* begin MATERIAL PROVIDED *

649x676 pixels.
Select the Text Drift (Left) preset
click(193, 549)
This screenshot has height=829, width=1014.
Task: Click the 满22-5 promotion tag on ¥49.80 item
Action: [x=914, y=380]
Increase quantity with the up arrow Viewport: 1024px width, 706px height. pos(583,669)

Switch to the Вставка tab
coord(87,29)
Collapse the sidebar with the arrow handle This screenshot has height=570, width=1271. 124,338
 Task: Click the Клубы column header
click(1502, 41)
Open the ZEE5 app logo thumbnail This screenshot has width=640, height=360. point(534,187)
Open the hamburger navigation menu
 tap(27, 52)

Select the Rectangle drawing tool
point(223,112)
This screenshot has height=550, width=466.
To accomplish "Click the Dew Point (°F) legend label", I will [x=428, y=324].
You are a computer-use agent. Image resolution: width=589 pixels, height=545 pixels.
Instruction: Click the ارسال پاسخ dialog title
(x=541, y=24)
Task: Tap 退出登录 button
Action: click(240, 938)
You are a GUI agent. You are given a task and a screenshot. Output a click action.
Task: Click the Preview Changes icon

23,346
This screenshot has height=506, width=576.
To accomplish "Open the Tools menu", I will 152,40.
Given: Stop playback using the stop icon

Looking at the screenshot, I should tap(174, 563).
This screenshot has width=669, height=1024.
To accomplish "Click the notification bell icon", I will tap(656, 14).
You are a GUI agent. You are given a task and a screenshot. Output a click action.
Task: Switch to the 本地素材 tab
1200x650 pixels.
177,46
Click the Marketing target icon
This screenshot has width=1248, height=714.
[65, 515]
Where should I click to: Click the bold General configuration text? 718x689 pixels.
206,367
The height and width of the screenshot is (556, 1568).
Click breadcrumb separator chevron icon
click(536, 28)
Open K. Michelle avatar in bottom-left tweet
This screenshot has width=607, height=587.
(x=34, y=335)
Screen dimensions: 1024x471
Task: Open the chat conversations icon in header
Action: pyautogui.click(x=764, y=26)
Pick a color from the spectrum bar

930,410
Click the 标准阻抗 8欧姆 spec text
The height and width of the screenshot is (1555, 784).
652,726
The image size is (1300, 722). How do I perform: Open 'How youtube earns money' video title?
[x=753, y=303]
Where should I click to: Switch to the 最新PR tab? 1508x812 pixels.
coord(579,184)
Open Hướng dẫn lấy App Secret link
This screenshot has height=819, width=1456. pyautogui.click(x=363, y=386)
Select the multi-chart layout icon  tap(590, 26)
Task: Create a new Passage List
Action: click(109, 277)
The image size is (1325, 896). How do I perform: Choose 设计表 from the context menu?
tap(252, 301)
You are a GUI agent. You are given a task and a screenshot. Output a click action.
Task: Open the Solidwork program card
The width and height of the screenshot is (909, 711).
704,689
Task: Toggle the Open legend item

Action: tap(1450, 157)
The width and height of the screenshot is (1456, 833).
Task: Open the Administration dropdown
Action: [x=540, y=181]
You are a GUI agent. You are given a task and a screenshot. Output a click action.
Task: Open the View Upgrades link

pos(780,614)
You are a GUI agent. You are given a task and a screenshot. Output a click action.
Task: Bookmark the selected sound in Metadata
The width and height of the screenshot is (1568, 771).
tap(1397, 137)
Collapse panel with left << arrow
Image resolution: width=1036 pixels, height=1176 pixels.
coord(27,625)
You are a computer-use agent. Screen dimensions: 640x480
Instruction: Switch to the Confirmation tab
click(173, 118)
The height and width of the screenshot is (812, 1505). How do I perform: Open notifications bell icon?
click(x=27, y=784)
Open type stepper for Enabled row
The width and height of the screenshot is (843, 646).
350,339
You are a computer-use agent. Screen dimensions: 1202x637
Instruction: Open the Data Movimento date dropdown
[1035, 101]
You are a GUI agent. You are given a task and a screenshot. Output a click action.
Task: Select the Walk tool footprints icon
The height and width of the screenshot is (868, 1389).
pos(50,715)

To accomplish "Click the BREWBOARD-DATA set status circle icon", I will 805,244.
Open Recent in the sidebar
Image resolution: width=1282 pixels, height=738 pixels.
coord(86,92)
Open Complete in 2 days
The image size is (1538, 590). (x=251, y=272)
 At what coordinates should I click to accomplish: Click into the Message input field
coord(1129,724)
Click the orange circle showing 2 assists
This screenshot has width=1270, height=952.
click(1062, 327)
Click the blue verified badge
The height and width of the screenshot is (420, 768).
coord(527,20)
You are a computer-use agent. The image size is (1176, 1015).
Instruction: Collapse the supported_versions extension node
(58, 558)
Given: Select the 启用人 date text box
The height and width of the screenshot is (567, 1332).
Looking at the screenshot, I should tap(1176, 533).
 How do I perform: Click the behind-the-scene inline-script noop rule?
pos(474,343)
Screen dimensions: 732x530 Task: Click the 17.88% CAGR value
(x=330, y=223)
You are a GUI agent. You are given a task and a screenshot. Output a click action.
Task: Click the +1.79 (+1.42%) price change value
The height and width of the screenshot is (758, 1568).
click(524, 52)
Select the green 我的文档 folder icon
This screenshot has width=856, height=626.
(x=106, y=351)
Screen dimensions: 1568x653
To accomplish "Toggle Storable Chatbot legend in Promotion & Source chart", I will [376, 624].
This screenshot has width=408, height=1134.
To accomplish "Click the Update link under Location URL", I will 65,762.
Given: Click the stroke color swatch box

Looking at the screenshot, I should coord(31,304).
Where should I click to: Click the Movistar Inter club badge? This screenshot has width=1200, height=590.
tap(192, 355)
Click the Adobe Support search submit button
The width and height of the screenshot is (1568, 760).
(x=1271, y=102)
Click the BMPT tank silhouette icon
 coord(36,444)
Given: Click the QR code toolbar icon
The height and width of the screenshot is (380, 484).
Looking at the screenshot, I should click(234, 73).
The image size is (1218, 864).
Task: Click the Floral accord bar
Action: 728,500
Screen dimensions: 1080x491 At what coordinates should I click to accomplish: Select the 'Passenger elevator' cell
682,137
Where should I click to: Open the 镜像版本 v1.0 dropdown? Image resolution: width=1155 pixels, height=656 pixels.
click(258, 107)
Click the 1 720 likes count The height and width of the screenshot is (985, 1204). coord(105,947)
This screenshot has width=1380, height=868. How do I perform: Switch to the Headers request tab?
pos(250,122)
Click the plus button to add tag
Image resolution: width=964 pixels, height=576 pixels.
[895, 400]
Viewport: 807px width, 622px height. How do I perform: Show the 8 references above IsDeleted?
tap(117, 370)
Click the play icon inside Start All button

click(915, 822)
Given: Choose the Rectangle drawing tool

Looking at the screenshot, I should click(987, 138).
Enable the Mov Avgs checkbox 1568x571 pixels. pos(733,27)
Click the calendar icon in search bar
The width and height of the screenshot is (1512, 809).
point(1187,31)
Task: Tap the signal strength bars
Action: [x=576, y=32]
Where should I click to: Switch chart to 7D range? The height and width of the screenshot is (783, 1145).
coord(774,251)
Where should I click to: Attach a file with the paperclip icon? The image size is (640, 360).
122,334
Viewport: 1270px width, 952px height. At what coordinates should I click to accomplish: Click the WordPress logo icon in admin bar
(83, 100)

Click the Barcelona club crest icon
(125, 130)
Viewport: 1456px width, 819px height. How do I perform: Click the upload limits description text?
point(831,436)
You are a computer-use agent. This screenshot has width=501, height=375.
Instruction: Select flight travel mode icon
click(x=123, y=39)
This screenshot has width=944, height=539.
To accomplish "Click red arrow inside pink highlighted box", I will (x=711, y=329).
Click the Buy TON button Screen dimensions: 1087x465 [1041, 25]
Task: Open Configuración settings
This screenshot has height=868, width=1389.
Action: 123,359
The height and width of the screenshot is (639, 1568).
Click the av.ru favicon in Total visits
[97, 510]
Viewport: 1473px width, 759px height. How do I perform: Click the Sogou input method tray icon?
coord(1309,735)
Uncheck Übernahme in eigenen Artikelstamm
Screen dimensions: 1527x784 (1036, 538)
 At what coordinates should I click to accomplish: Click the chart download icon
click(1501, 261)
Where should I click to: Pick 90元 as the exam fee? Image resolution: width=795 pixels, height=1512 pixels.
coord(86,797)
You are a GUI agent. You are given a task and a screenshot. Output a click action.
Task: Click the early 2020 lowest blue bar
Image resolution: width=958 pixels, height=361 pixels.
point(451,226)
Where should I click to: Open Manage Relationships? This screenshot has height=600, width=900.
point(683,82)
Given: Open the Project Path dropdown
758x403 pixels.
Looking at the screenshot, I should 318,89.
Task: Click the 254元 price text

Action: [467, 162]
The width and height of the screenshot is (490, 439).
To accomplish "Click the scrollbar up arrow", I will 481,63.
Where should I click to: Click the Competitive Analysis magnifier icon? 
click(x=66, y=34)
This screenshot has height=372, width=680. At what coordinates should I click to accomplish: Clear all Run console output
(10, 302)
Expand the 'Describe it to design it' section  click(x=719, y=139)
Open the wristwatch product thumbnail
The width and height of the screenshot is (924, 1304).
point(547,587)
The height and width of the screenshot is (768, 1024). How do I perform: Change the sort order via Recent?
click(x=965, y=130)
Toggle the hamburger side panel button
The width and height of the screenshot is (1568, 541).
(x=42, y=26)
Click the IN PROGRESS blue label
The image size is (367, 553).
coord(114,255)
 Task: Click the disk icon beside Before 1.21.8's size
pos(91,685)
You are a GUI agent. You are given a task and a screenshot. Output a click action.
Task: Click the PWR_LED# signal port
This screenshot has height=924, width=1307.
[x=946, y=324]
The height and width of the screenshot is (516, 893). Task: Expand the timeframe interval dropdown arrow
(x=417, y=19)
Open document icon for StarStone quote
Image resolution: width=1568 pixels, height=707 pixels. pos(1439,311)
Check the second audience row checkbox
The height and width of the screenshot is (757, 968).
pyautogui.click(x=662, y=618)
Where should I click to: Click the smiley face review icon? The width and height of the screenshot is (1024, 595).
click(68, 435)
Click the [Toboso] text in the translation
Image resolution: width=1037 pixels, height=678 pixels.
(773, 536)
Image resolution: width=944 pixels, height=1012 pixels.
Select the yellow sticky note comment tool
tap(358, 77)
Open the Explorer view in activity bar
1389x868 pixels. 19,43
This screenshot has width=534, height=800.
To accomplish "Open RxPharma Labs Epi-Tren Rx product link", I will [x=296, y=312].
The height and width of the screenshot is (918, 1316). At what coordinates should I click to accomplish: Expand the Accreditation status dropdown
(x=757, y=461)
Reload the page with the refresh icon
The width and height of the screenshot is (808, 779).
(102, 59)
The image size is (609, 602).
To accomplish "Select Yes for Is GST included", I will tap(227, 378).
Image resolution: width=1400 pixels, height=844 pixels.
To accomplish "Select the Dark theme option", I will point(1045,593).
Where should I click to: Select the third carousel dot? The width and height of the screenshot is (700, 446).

* end MATERIAL PROVIDED *

** REQUIRED TASK **
Count the lines of the items above that contain the string "inside". Give only the number.

** IN RESPONSE **
2